Exercise prompt
Return every entry below word for word and leave out any picture.

Provided material
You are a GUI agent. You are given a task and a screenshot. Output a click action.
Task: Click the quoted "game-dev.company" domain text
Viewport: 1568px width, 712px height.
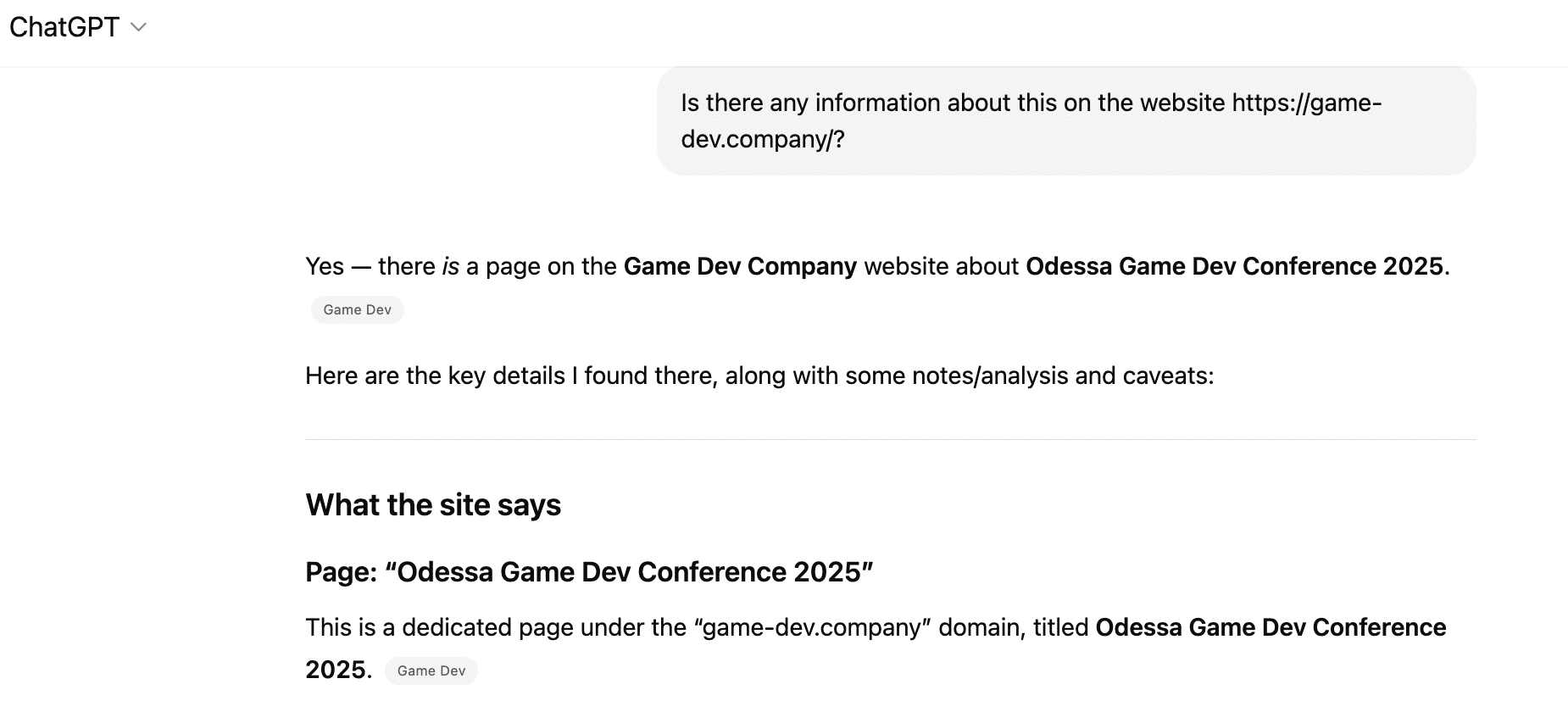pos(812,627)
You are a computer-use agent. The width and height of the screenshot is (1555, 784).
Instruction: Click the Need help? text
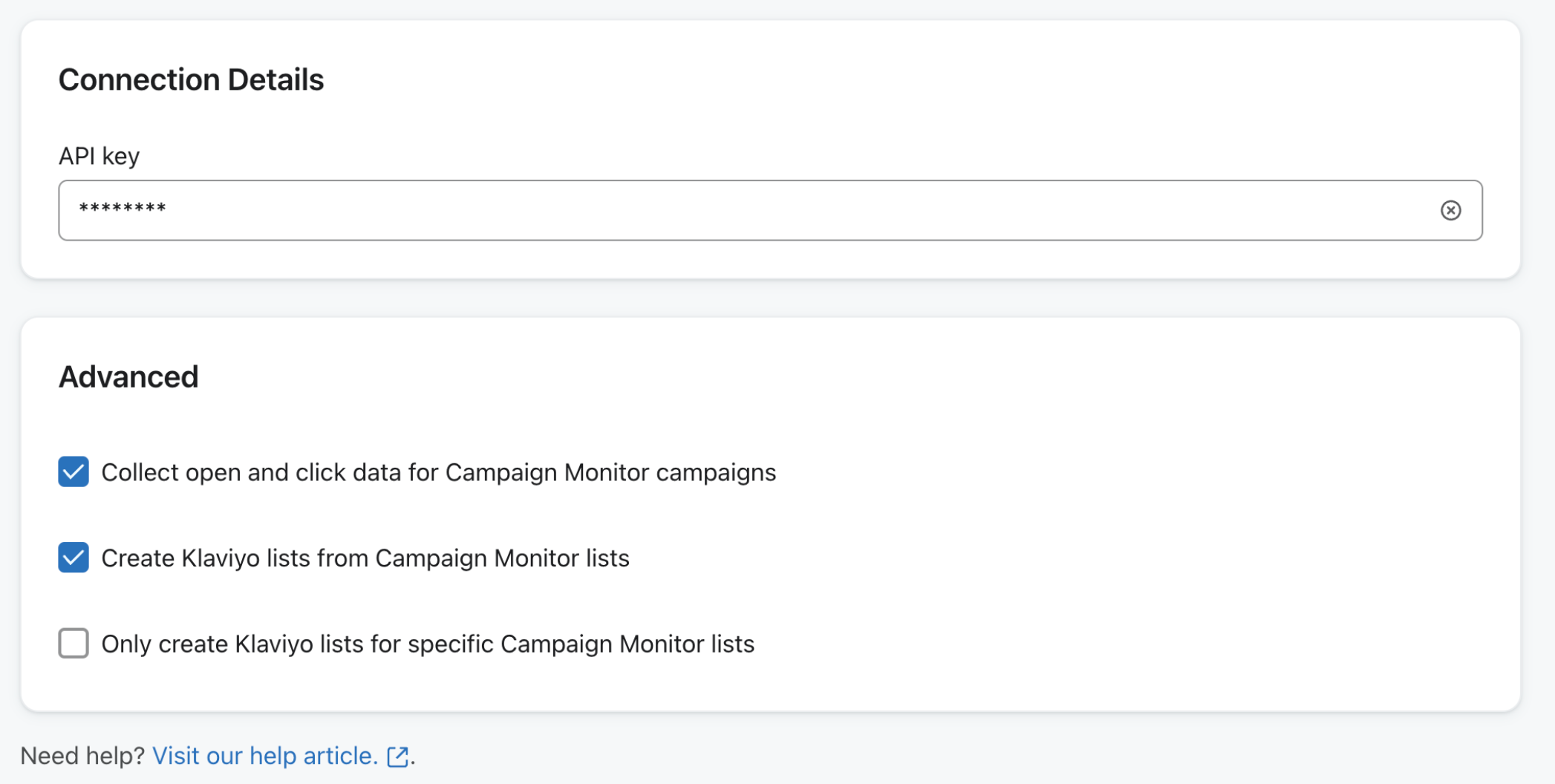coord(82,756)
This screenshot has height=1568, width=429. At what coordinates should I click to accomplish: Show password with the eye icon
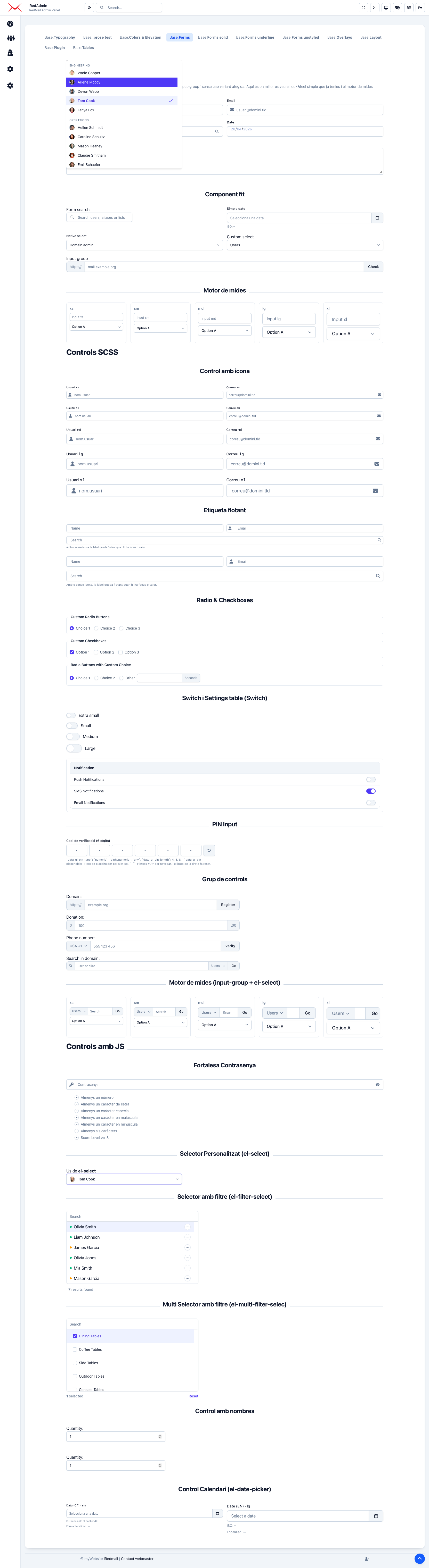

Answer to the exercise
You are a GUI agent. You are given a task and a screenshot. Output a click action.
Task: Click the quoted "game-dev.company" domain text
Viewport: 1568px width, 712px height.
pos(812,627)
You are a computer-use agent. The width and height of the screenshot is (1555, 784).
Instruction: Click the Need help? text
coord(82,756)
This screenshot has height=1568, width=429. At what coordinates should I click to accomplish: Show password with the eye icon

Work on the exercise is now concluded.